Накануне моего переезда сюда я писала ему, что выступить ему надо, но позднее, потому что пока возможно спасти человека уговорами негодяев, щеголянием званий (академики, лауреаты) надо дать им возможность уговаривать. «Главное, чтобы мальчик был дома»43
. Он сначала послушался было (таково было не только мое мнение), но потом в субботу явился с готовым (переделанным к лучшему) текстом и заявил, что «враги человеку домашние его», что он не может ни жить, ни спать, ни работать и будет действовать.А сегодня выпустили Медведева. Не знаю, будут ли теперь передавать письмо Ал. Ис., нет ли; и полезно это будет (там есть обобщение) или нет; и поможет ли это Наташе Горбаневской, которую судят сейчас, или нет; и повредит ли это самому Ал. Ис. или нет. И хорошо ли я сделала, что не послала свое письмо в прокуратуру, или нет. (Мне со всех сторон объясняли, что мое имя будет вредно, и я послушалась.)
Меня это трогает. Оба они уже принадлежат легенде, т. е. правде.
Перечитывает «Войну и мир» и, к собственному удивлению, недоволен. Говорит, что описания сражений неверны, а люди – схематичны. («Кутузов только для того, чтобы показать, что не следует вмешиваться – и больше в нем нет ничего. Самая мысль неверна: полководческий гений несомненно существует».)
Со мной был ласков, даже нежен – по-видимому, из-за моей болезни и из-за надвигающейся слепоты. Расспрашивал. Потом сказал, что прочел 30 страниц «Спуска» и что это гораздо лучше «Софьи Петровны»: «написано плотнее и своеобразнее». Похвала мастера всегда приятна, но я не обрадовалась – что ж говорить-то по 30 страницам! И зачем мне это. Я не претендую, чтобы он мои вещи читал. Я понимаю – ему совсем не до них.

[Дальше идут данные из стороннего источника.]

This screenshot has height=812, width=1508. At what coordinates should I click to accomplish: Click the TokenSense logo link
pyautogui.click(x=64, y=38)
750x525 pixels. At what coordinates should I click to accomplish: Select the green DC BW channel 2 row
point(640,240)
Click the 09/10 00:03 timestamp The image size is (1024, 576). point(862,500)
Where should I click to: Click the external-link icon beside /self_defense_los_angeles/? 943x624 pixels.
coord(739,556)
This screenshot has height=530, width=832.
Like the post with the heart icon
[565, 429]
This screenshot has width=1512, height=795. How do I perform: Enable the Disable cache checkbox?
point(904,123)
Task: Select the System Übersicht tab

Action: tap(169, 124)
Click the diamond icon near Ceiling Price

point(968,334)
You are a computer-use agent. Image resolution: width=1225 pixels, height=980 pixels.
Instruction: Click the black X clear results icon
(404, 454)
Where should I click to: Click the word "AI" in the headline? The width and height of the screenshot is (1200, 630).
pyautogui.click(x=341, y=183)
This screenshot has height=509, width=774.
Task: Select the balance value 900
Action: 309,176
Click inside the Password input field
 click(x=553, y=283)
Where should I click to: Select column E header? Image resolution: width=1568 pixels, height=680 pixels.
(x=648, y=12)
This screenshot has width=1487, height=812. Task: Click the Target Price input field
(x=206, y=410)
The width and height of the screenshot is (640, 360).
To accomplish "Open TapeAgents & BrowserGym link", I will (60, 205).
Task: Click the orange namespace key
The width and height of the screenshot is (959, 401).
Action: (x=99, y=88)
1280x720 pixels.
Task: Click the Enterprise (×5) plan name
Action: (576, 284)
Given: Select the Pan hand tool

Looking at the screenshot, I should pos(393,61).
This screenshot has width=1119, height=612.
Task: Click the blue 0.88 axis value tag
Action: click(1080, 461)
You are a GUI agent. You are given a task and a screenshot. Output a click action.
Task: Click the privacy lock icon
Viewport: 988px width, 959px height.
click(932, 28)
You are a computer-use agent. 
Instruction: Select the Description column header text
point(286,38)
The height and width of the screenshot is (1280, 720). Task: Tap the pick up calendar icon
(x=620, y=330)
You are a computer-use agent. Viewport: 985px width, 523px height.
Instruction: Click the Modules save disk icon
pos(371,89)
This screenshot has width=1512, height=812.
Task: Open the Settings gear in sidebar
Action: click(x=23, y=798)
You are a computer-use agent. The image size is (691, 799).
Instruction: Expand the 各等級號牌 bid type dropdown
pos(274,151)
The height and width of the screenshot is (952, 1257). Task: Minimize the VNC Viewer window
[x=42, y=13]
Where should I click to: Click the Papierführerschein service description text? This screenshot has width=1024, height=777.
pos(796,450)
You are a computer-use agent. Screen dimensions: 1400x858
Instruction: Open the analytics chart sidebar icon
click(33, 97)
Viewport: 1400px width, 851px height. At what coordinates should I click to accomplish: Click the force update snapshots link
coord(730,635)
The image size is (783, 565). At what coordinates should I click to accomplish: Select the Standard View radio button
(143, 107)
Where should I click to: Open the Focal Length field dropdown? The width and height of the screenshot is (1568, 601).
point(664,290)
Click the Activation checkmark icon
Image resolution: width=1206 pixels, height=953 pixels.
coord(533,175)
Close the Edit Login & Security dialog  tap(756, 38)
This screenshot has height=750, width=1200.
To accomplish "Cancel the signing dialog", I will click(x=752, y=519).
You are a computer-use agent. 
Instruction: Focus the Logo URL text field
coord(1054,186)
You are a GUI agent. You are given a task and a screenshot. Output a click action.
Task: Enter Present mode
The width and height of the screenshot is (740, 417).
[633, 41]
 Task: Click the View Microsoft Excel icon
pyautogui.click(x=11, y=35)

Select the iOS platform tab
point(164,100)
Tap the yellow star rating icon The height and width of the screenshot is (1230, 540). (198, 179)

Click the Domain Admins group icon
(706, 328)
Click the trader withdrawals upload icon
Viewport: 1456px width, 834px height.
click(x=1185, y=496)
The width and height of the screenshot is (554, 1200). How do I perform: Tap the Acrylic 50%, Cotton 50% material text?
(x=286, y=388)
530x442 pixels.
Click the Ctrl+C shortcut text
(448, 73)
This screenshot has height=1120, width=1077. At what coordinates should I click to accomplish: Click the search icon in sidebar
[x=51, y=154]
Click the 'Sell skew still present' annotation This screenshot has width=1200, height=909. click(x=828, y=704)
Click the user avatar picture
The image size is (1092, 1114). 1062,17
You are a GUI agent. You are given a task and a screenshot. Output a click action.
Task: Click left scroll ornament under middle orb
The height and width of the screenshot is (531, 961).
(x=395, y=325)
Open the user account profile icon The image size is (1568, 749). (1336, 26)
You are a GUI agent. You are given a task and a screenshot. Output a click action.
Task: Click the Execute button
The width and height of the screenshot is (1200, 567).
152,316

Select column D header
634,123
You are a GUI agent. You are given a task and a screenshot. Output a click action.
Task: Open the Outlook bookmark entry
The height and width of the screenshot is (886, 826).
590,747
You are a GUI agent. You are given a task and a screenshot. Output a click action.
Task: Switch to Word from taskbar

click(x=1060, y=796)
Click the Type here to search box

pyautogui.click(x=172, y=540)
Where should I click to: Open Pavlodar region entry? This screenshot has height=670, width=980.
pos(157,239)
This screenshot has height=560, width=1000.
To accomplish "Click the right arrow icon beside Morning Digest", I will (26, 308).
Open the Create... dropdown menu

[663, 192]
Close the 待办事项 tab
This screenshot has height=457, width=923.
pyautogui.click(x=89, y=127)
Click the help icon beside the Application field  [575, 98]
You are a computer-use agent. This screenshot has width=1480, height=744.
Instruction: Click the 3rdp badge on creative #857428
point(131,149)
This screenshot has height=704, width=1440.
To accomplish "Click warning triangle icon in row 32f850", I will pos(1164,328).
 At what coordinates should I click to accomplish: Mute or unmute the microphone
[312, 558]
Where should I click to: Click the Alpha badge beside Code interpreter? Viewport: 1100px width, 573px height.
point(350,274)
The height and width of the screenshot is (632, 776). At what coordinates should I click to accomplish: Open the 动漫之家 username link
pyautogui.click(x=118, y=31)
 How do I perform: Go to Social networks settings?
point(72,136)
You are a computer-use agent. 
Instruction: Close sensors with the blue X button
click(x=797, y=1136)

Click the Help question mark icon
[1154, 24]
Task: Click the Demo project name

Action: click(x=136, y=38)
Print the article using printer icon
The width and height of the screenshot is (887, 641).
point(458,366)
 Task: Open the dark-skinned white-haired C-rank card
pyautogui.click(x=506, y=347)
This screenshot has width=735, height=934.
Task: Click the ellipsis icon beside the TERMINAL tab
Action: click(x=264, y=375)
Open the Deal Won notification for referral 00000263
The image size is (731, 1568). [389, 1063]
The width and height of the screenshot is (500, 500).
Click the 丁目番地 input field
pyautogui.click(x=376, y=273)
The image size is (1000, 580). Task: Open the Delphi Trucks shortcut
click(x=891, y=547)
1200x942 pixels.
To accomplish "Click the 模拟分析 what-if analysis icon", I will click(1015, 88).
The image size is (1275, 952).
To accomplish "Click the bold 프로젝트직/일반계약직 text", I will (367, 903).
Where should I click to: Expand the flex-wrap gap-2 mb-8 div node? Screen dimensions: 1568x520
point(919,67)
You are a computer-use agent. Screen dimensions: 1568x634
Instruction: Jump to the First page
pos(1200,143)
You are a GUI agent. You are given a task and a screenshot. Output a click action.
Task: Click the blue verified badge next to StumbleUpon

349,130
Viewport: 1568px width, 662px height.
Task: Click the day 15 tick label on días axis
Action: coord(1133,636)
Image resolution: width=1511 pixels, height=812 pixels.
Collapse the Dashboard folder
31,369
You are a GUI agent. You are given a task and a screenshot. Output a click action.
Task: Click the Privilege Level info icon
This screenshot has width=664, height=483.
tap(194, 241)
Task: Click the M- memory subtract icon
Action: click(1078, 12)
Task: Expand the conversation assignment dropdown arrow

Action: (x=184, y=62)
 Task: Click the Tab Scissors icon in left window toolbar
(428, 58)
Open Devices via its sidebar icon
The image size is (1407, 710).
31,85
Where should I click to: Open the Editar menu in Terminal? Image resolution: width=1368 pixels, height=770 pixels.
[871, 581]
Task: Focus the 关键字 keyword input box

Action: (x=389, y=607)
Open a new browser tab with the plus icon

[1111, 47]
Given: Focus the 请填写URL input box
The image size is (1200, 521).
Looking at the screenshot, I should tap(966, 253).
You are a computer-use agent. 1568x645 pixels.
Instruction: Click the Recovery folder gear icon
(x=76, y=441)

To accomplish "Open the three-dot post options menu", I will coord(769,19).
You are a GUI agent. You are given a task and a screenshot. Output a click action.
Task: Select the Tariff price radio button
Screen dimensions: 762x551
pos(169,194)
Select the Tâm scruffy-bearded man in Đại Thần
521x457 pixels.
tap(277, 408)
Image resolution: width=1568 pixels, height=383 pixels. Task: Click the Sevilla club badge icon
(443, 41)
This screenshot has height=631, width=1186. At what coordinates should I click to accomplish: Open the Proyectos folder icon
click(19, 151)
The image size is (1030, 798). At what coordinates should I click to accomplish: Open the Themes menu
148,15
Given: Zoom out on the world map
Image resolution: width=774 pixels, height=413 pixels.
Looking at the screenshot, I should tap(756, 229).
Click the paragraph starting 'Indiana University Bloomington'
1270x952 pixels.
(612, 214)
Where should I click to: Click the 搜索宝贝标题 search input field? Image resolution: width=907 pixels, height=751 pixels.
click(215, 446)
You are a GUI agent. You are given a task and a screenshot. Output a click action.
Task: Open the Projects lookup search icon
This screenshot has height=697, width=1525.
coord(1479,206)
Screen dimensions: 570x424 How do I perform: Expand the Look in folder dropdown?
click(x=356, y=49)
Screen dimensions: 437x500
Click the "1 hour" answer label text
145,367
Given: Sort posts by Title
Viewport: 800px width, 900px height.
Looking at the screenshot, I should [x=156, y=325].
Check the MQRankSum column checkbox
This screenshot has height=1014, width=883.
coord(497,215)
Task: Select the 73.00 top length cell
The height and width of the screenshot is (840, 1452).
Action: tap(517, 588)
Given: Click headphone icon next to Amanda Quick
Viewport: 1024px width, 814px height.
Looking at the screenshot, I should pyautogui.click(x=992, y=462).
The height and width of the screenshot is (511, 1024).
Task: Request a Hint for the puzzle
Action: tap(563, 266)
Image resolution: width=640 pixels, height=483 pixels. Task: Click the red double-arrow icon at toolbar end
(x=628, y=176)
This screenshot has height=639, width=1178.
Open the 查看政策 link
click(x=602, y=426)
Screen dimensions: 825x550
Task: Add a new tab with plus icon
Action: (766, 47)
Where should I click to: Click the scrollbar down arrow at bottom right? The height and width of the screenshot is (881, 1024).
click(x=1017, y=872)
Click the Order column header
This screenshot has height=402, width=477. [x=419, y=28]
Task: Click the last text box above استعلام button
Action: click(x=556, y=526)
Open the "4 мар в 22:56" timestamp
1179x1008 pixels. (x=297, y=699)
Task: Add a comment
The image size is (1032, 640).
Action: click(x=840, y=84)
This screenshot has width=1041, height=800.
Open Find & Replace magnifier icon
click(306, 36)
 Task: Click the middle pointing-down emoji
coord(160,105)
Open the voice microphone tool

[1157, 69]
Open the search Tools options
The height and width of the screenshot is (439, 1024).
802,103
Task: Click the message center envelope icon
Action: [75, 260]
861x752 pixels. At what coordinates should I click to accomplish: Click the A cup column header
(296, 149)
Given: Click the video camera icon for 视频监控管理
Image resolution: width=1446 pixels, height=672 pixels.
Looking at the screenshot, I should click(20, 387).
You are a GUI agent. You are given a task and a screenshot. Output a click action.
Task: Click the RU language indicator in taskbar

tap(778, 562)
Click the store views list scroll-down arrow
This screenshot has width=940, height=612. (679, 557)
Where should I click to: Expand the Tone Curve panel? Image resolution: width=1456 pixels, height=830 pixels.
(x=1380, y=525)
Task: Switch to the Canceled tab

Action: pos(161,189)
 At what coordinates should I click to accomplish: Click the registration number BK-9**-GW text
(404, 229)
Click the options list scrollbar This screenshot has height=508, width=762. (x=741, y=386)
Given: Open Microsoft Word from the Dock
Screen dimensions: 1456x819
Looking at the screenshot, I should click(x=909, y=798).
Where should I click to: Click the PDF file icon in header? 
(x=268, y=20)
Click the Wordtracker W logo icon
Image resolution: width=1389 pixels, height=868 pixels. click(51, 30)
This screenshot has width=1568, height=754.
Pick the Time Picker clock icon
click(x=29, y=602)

Знаю, что и эта радость завтра обернется горем, но сегодня – праздную.
Я была на даче. Телефонный звонок. Голос Р. Д. [Орловой].
Я обрадовалась всеми силами, какие только еще остались во мне.
Только что положила трубку – опять звонок:
– Попросите, пожалуйста, Солженицына.
– Его нет здесь.
– Это дача Чуковского?
– Да.
– А нам сказали, что он живет здесь. Это говорят из посольства.
– Это ошибка.
– А где же он?
– Я могу дать вам рязанский адрес. – Продиктовала.
Звонок. Звонит А. И. Я его наскоро поздравила, сказала, что рада его голосу, потому что хотела послать телеграмму.
– Не надо телеграмм, – сказал он властно. – Не надо. Я не хочу перегружать папки. Столько звонков сегодня было, я еле успевал бегать туда и обратно. Узнал я от NN. Она позвонила первая. Вот что я решил: буду работать не отрываясь.
Великий человек.
[Половина страницы отрезана. –
К вечеру мне ее добыли, я ее прочла44
.Ложь с начала и до конца.
Будто народ одобрил исключение. Да народ и не знает ничего, а если и знает, то из этого же страшного источника. Будто писатели одобрили. Какие это? Грибачев? И о протестах – ни слова.
Сразу заныло сердце – отвечать. Но мне нельзя, неприлично, потому что он похвалил меня.
А больше никто – я чувствую – не ответит.